In her annual State of the City address, Mayor Pam Iorio reported that the state of the city remained good. Crime, which has increased alarmingly in cities such as Orlando, continues downward here. More buildings are up, and a bunch more are on the way. The words downtown and revitalization no longer seem incongruous. And more attention is being paid to places such as East Tampa, Tampa Heights and the Central Park Village area.

Another State of the City presentation, another day at the office in Pamelot.

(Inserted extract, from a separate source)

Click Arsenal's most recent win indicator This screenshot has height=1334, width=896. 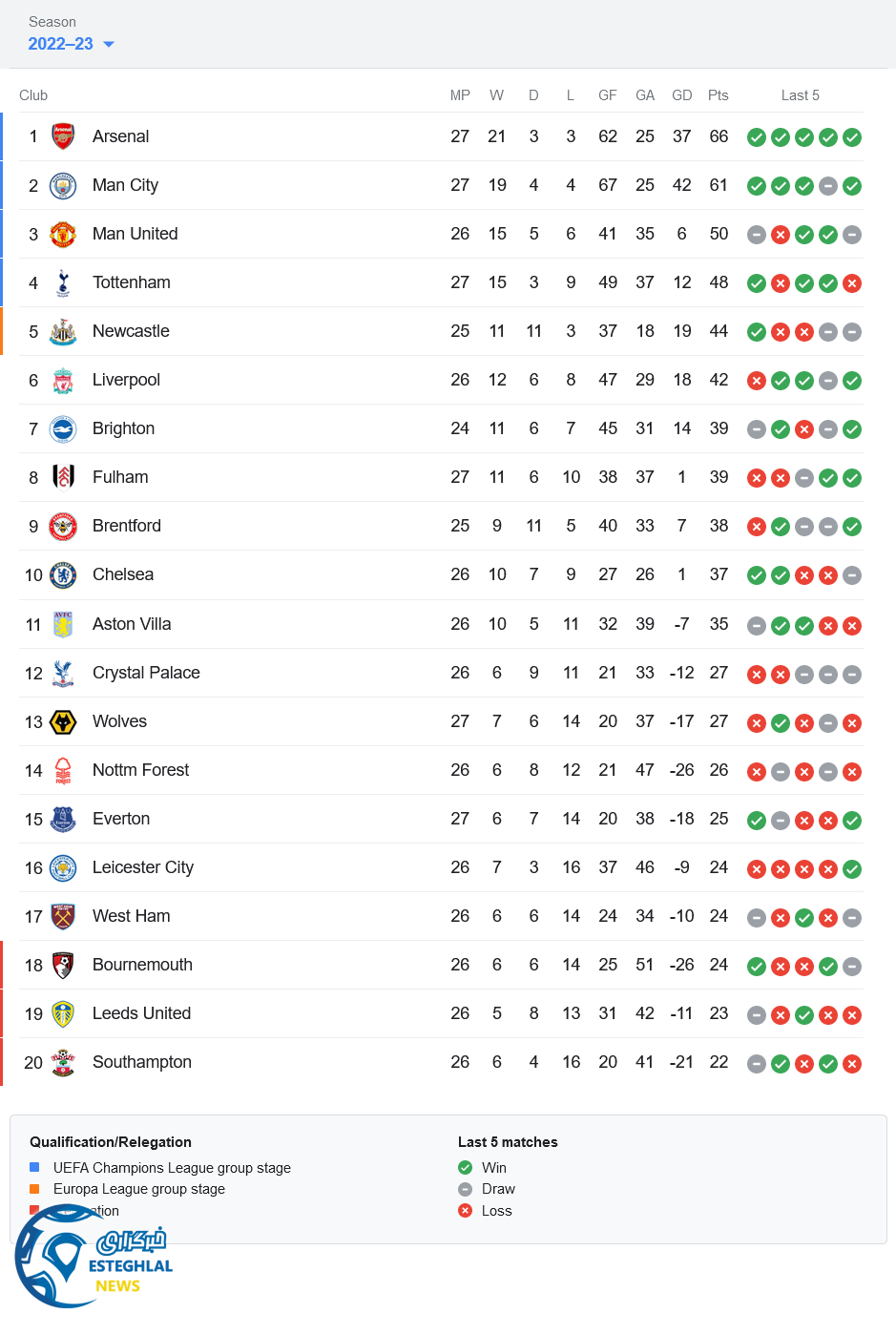coord(852,137)
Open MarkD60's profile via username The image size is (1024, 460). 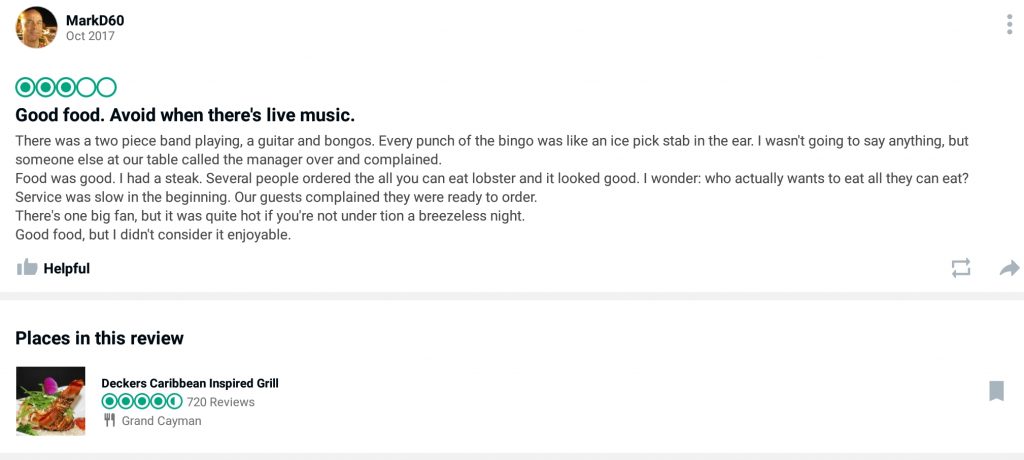click(95, 20)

And another high-energy, “pulse of the city,” greatest hits video that Director of Public Affairs Liana Lopez labors so hard over. Somehow finding, for example, just the right up-tempo music to complement footage of road widenings and drainage upgrades.

But for a time there was only sound – no video to project on those large screens at the Tampa Convention Center. It probably took 7-8 minutes to fix. If you’re the main presenter, it can seem like a light year. If you’re a chief executive, you’re used to making the tough calls and managing on-the-job crucibles. But a missing or malfunctioning stage prop can be the real mettle detector.

Cue Mayor Pam.

Even her harshest critics acknowledge her formidable podium skills. She rhetorically tap danced and ad libbed her way through the awkward interlude by whimsically referencing everything from the ACC tournament to “Cigar City Chronicles” to the Strawberry Festival.

After the presentation, the exiting audience of city personnel and local politicos were more abuzz about the mayor’s stage presence than that overall 9.4 per cent drop in crime the last year, which included an 18.5 per cent decrease in the violent stuff.

The state of the mayor, who almost pitched a shutout in her recent re-election, is also good.

NCAA Bids: Earn Them

Every year, it seems, the basketball tradition known as “March Madness” includes tales of woe and crushing, disillusioned disappointment: teams that barely missed the cut for the 65-team “Big Dance.” This year that includes the Florida State University men and the University of South Florida women.

Without getting caught up in the esoterica of weighted schedules and RPIs and all that, let’s at least acknowledge this: If there are more than a half dozen teams in your own conference that are better than you, what are you doing in a national championship tournament anyway? Shouldn’t selection mean selective?

Time was when only a conference winner went to the NCAA Tournament. Period. Or only a conference tournament winner moved on.

Back in the day, the biggest obstacle to a Jerry West-led West Virginia team making the NCAAs was the Southern Conference Tournament final with tiny Davidson. It was great hoops and great drama. And occasionally Davidson slew Goliath.

The problem now is there are too many teams from the big-name, big-budget conferences in the tournament — and in a game of increasing parity not nearly enough Valparaisos, Vermonts, Butlers, Belmonts, Evansvilles and Bucknells.

You want to make the Big Tournament? Earn it. Don’t be an also-ran in your own — however big the name — conference and then complain because it’s embarrassing to the administration, alumni and fans to miss a bloated, 65-team tournament.